Awesomeness: Viacom is in talks to acquire AwesomenessTV from Comcast, Verizon Communications and Hearst, Bloomberg News reports.

The founder strikes back: Papa John is suing Papa John’s. Founder John Schnatter filed a suit to try to inspect company documents; according to Bloomberg News, the suit says it’s “because of the unexplained and heavy handed way in which the company has treated him.” We’re not going to explain the whole Papa John’s saga here again, so check out Megan Mowery’s handy timeline in Ad Age.

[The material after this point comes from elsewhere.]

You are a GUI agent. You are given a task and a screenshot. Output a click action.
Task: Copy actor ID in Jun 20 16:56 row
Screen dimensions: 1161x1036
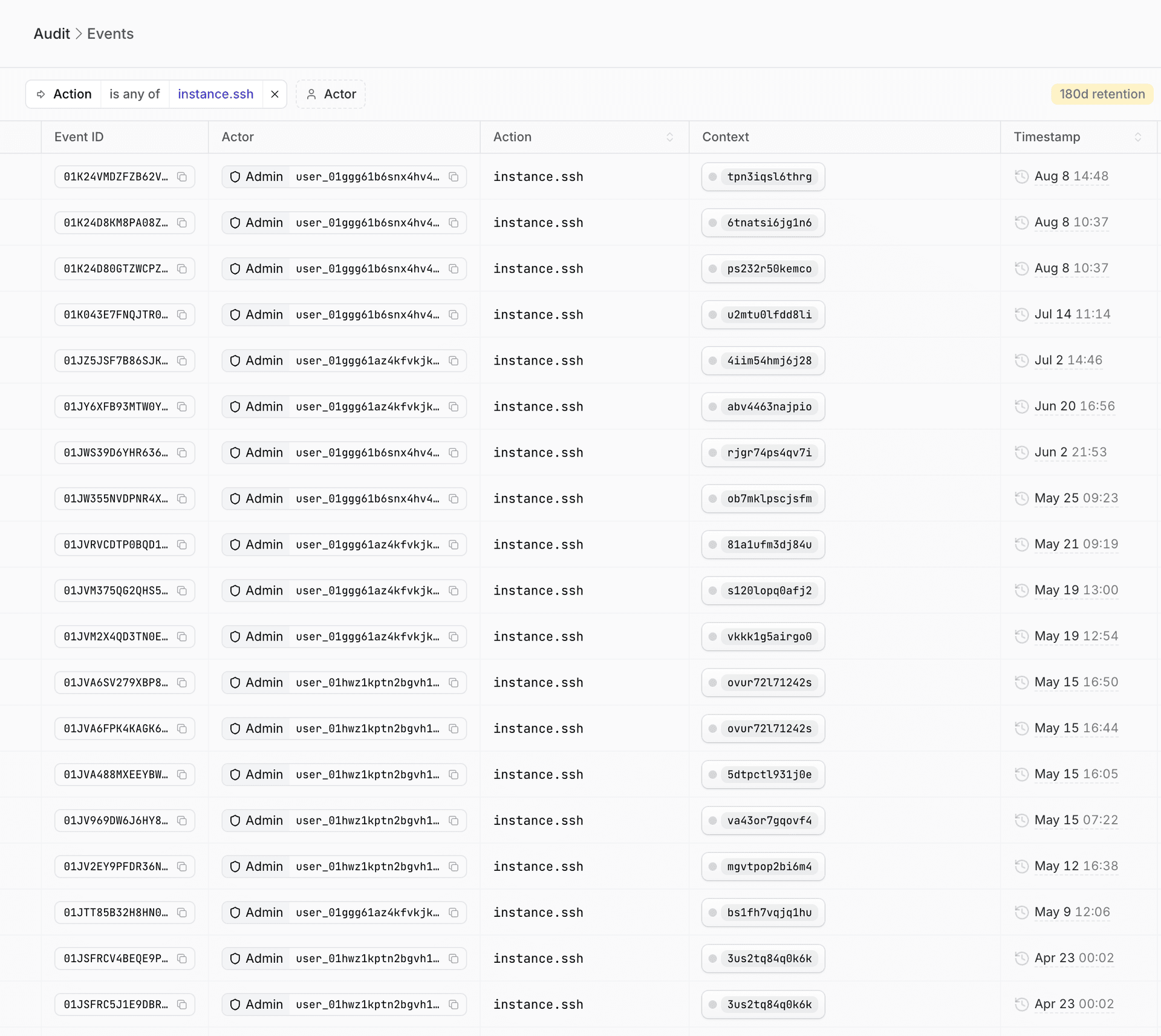(x=454, y=406)
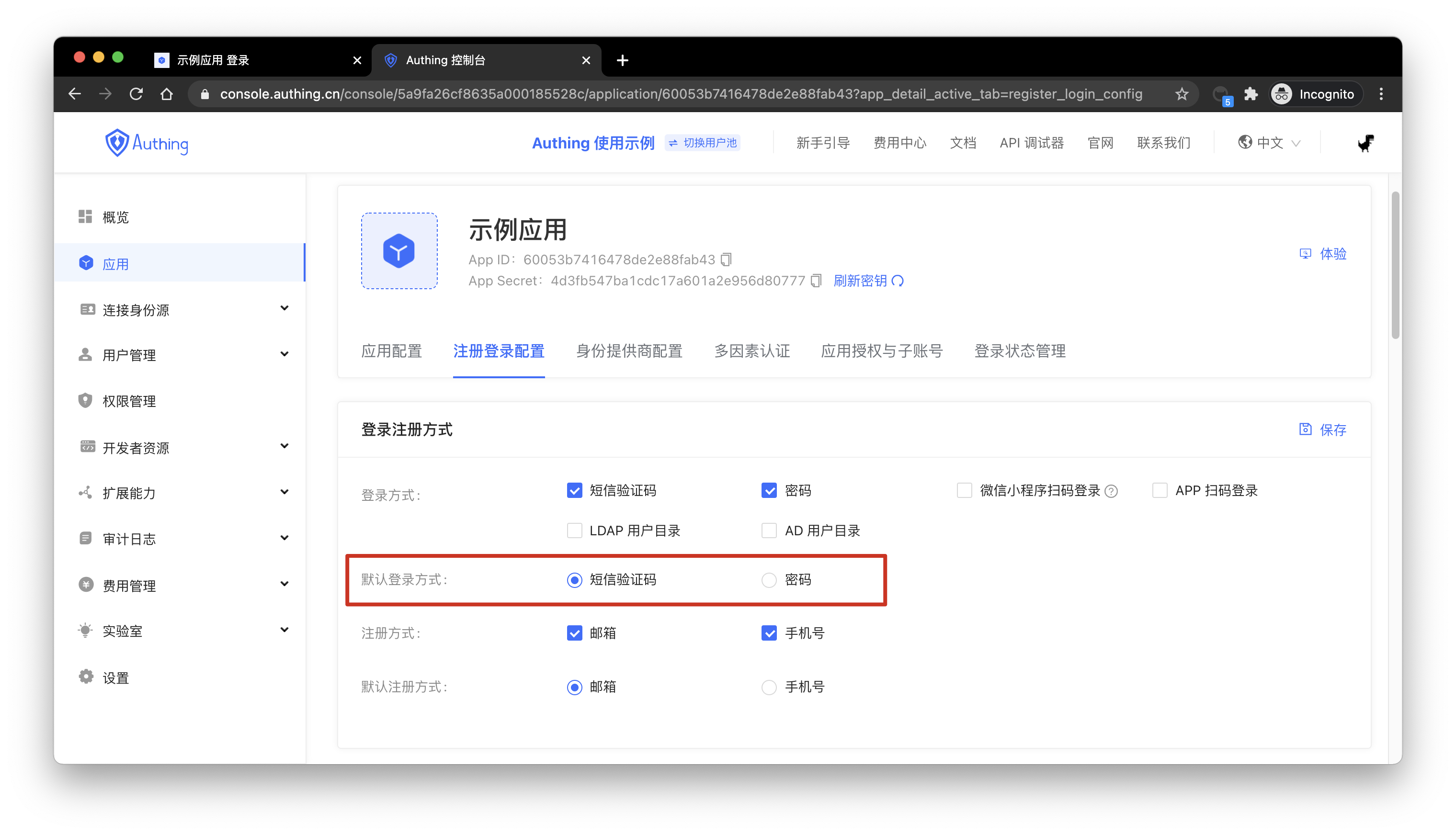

1,870 calories: The Cheesecake Factory got the most callouts in the Center for Science in the Public Interest’s annual Xtreme Eating Awards, Ad Age’s Megan Mowery writes. ‘Winning’ dishes include Chicken Parmesan “Pizza Style,” which has 1,870 calories.

Vocabulary of the day: Shadow banning. President Trump tweeted that Twitter is “shadow banning” prominent Republicans. Shadow banning “makes a user’s post visible only to themselves,” New York magazine writes. But Twitter says it doesn’t do that.

Weird headline of the day: “Japanese company renting ad space on armpits,” via CBS Philly. (Slow news day in Philly?)

Creativity pick of the day: Burger King pulled off another stunt, this time to draw attention to the fact that brands often charge more for women’s products than men’s. It’s called the pink tax, and it affects items like razors and shampoo. As Ad Age’s Jessica Wohl writes, BK rebranded its chicken fries as “chick fries,” put them in a pink box, and charged $3.09 for them instead $1.69. There’s a video; “I don’t give a f*ck about the fact that the box is pink,” one woman tells BK staff. Check it out here. And happy Friday.